Core Concepts
Poseidon is an open framework that provides a standardized data format, software tools, and public archives to enable FAIR handling of archaeogenetic human genotype data.
Abstract
The study of ancient human genomes has accelerated in the last decade, with thousands of new ancient genomes being released each year. However, there is a lack of infrastructure to handle the rich context data (e.g., spatiotemporal provenience) that accompanies ancient samples, as well as a lack of standardized archives for derived genotype data used in most archaeogenetic studies.
To address these issues, the Poseidon framework was developed, which consists of three main components:
A data format (the Poseidon package) to store genotype data together with context information in a structured, human- and machine-readable format.
Software tools, such as trident for data management, xerxes for data analysis, and qjanno for querying context data, that work with the Poseidon package format.
Public archives (the Poseidon Community Archive, Poseidon Minotaur Archive, and Poseidon AADR Archive) that store and maintain Poseidon packages, enabling community-driven data sharing and curation.

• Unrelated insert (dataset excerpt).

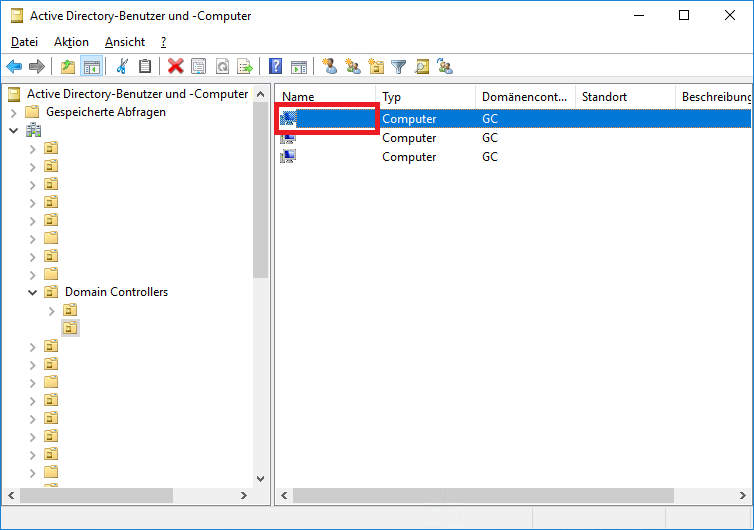Open the Ansicht menu
Image resolution: width=754 pixels, height=530 pixels.
pyautogui.click(x=125, y=42)
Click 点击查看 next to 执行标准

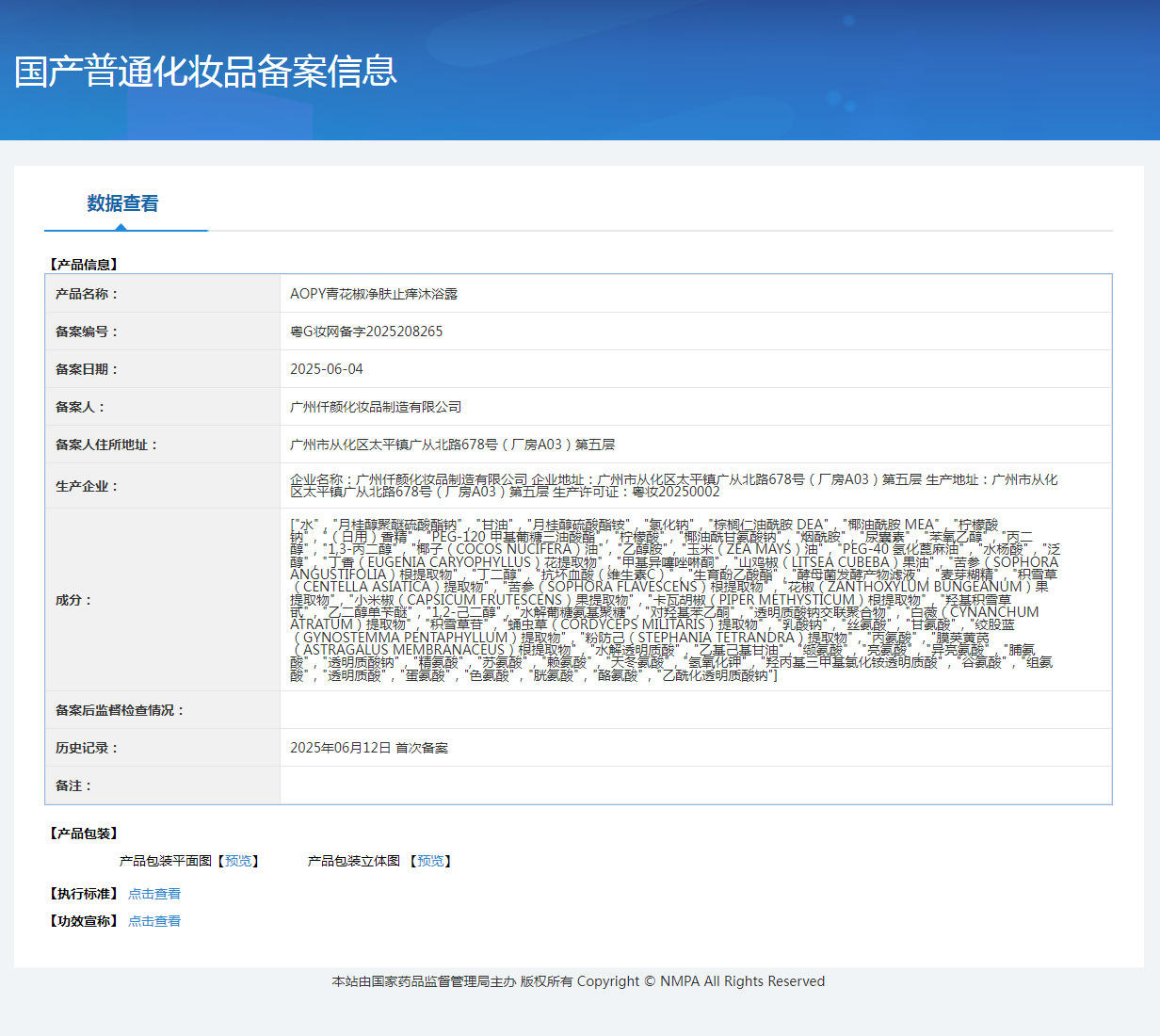tap(154, 893)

The Poseidon framework aims to simplify data storage, acquisition, analysis, and publication in the field of human archaeogenetics, ensuring FAIR data handling and promoting computational reproducibility. The modular design allows for flexible adoption, from using the package format locally to contributing to the public archives.
Stats
"Archaeogenetic samples can only be effectively analysed with context data."
"Recently, the threshold of genome-wide data for 10,000 ancient human individuals has been surpassed."

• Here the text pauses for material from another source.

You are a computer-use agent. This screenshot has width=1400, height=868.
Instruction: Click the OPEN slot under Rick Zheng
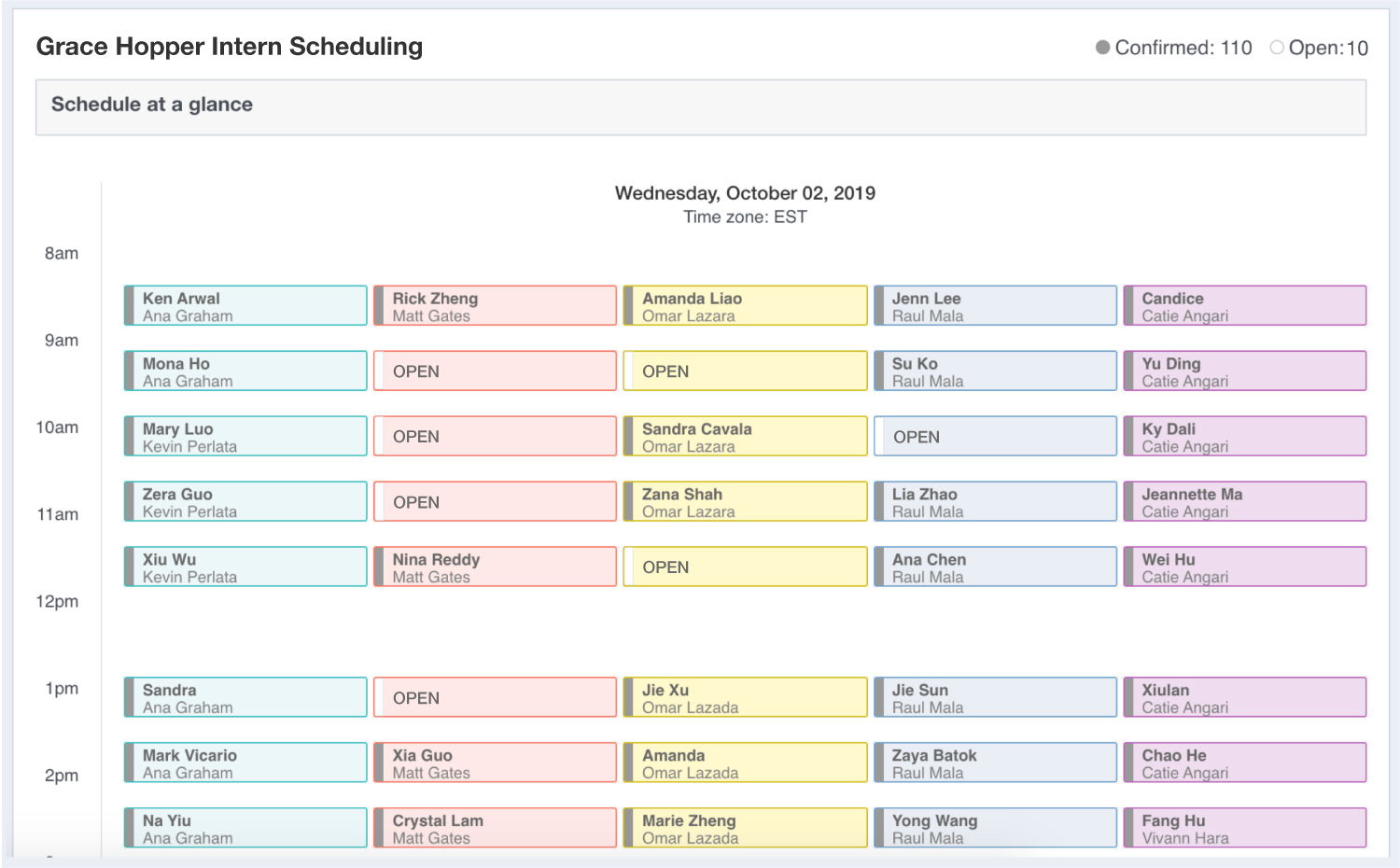click(x=495, y=371)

"Poseidon features public archives with per-article packages that can be downloaded through an open web API."
Quotes
"To make all this new data publicly available, researchers can partly rely on existing infrastructure for the archival and distribution of modern genetic data, such as the Sequence Read Archive (SRA) [11], the European Nucleotide Archive (ENA) [12] or other INSDC databases (https://www.insdc.org). However, this infrastructure has not been prepared to also capture the rich context-data ranging from archaeological field observations to radiocarbon dating that accompanies ancient samples."
"Poseidon emphasises human- and machine-readable data storage, the development of convenient and interoperable command line software, and a high degree of source granularity to elevate the original data publication to the main unit of long-term curation."